(Data excerpts begins)

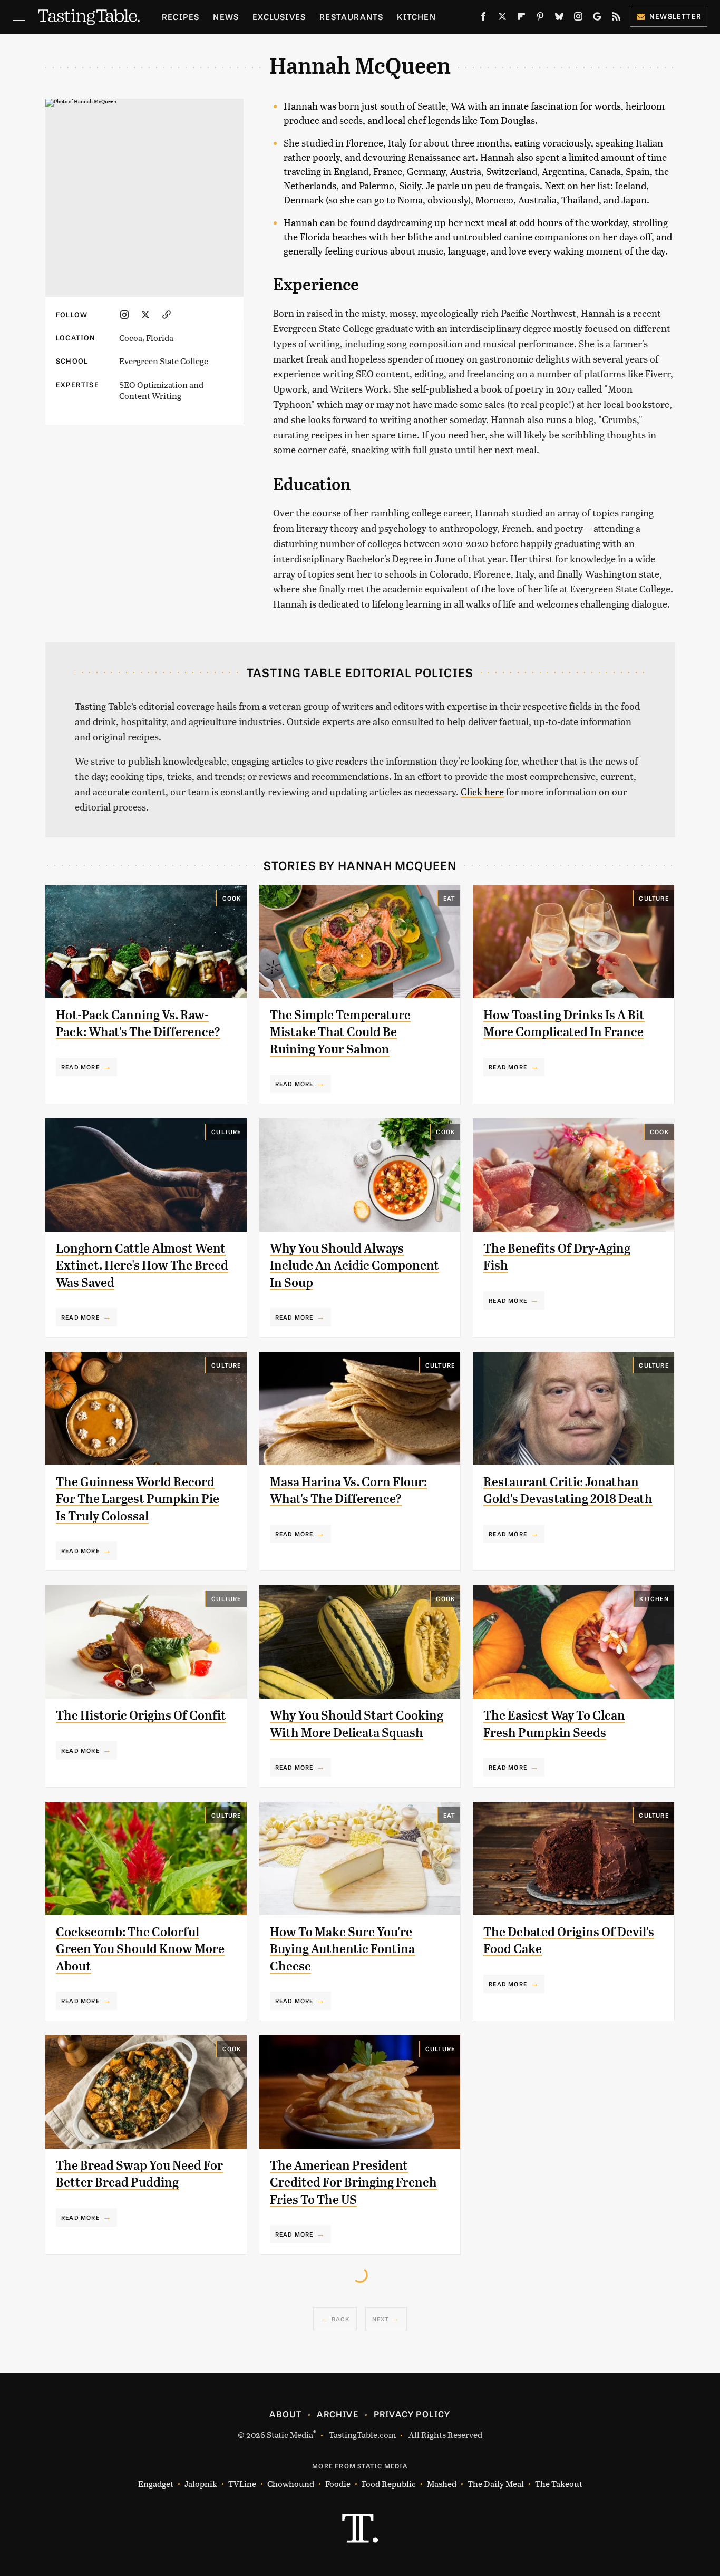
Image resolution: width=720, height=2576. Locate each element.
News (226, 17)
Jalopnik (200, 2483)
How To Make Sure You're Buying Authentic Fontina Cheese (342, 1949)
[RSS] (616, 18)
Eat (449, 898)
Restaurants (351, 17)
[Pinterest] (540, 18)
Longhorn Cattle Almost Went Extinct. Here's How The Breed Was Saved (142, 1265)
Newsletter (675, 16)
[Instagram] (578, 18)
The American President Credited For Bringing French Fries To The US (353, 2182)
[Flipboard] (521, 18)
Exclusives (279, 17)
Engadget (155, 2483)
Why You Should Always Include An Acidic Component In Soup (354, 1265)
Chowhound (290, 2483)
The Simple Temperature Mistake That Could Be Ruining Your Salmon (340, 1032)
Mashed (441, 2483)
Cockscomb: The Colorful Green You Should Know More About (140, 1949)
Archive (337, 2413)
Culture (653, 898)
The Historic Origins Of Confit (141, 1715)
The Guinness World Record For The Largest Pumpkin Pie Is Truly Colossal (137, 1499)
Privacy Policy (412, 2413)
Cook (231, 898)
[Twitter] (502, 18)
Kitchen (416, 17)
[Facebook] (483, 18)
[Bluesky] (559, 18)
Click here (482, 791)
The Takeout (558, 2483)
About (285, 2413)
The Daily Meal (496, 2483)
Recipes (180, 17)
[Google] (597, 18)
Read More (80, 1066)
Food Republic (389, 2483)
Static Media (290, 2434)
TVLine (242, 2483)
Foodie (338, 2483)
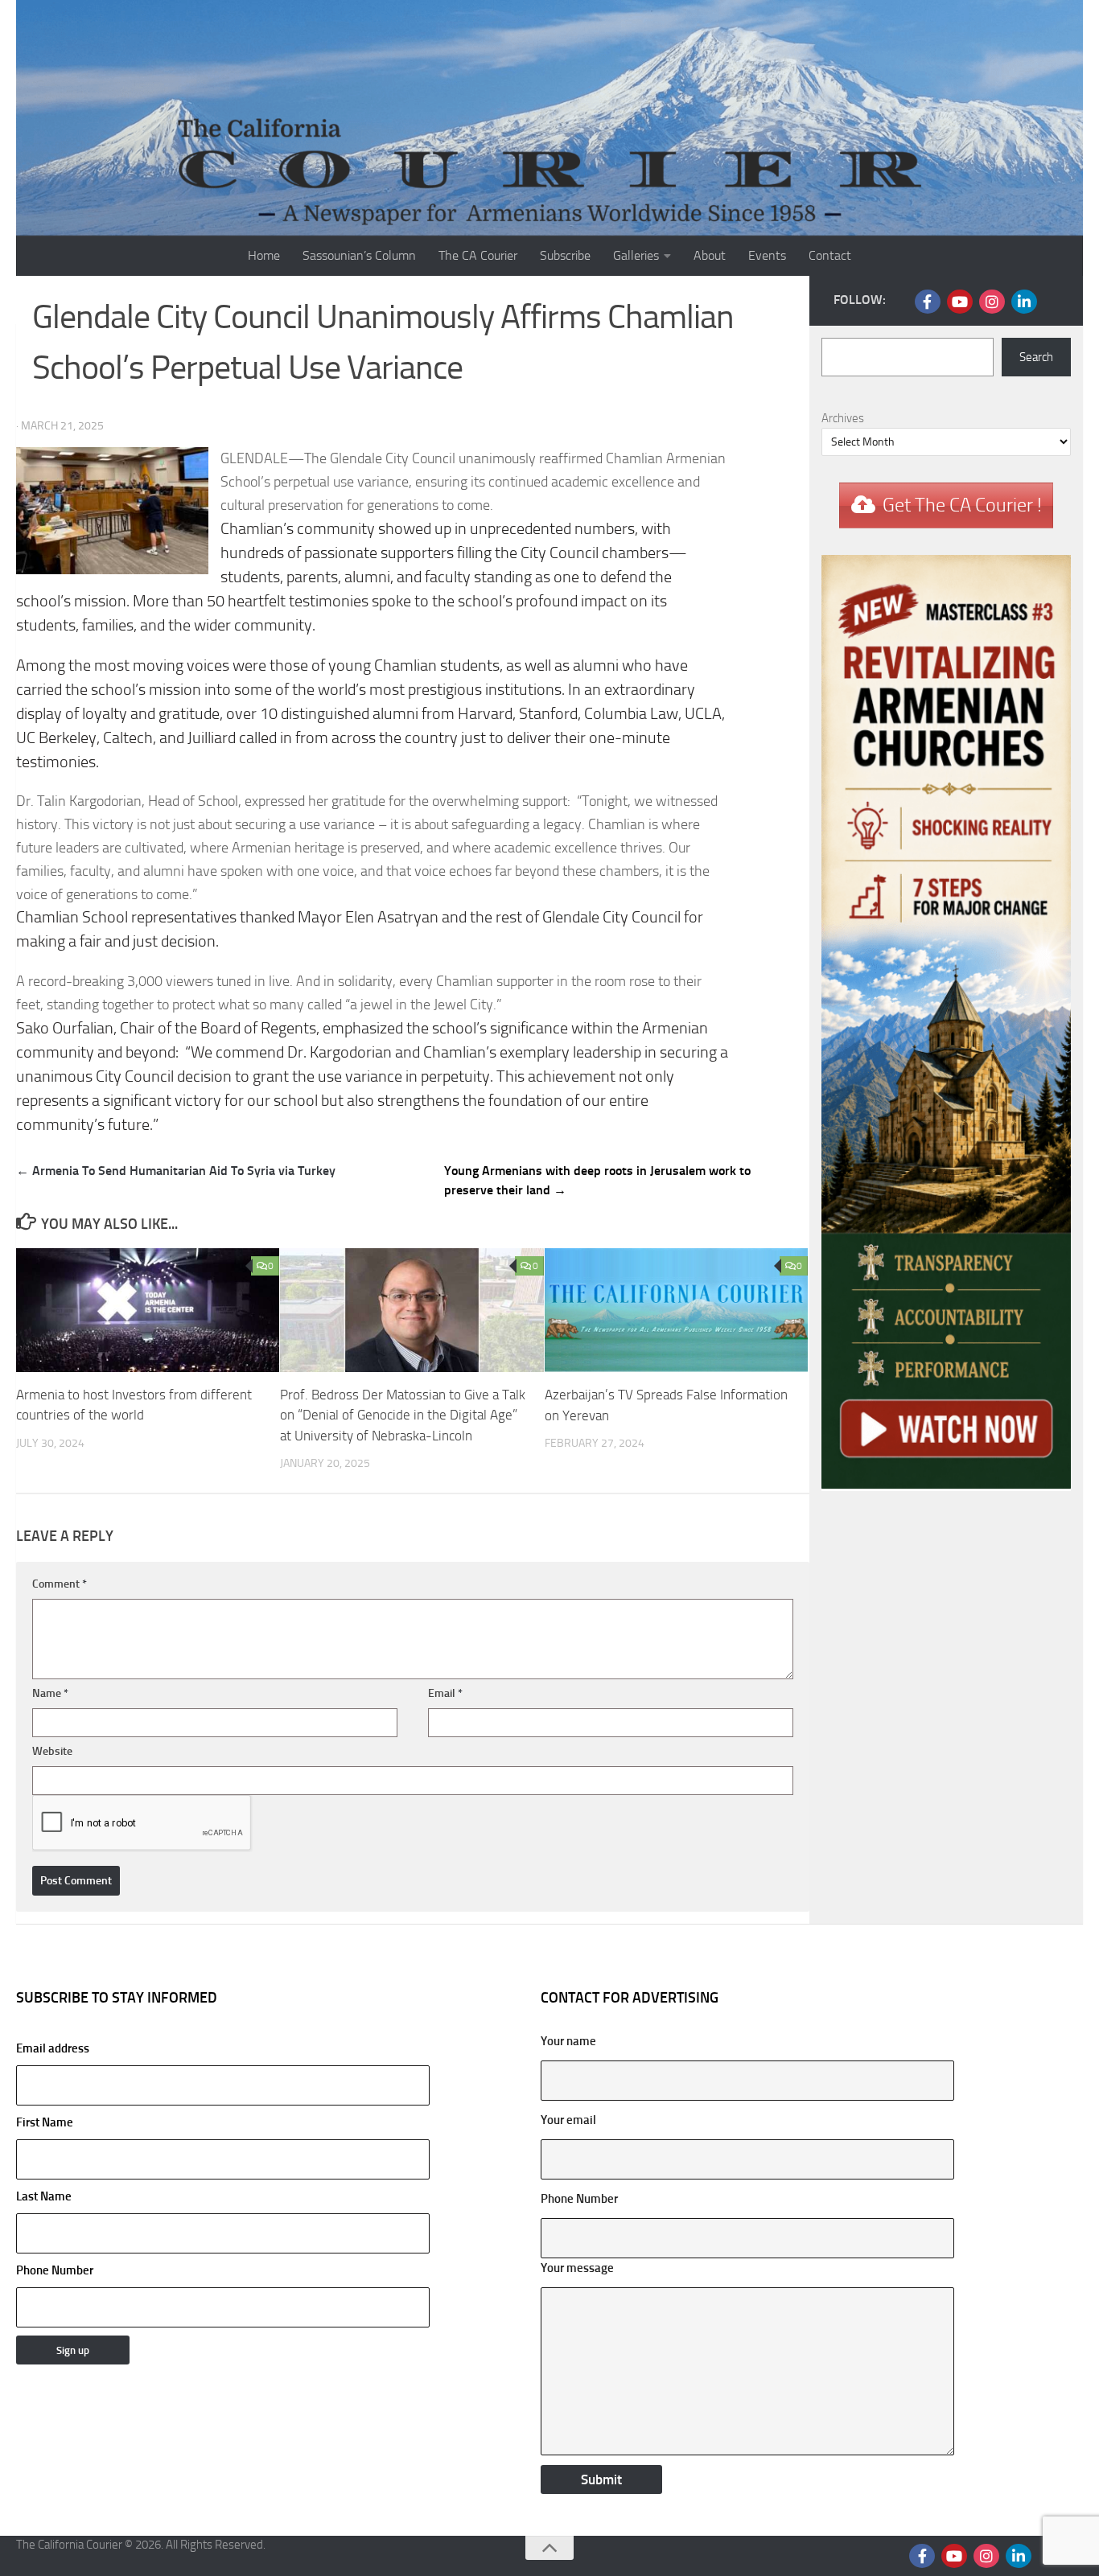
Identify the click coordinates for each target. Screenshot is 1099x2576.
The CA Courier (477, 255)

(Data excerpts ends)

_Your objective_
Scan the records above for the lines holding "Eat (449, 898)" and "Culture (653, 898)". Transcribe those two and every line between them word for word, and no others.

_Solution below_
Eat (449, 898)
Restaurants (351, 17)
[Pinterest] (540, 18)
Longhorn Cattle Almost Went Extinct. Here's How The Breed Was Saved (142, 1265)
Newsletter (675, 16)
[Instagram] (578, 18)
The American President Credited For Bringing French Fries To The US (353, 2182)
[Flipboard] (521, 18)
Exclusives (279, 17)
Engadget (155, 2483)
Why You Should Always Include An Acidic Component In Soup (354, 1265)
Chowhound (290, 2483)
The Simple Temperature Mistake That Could Be Ruining Your Salmon (340, 1032)
Mashed (441, 2483)
Cockscomb: The Colorful Green You Should Know More About (140, 1949)
Archive (337, 2413)
Culture (653, 898)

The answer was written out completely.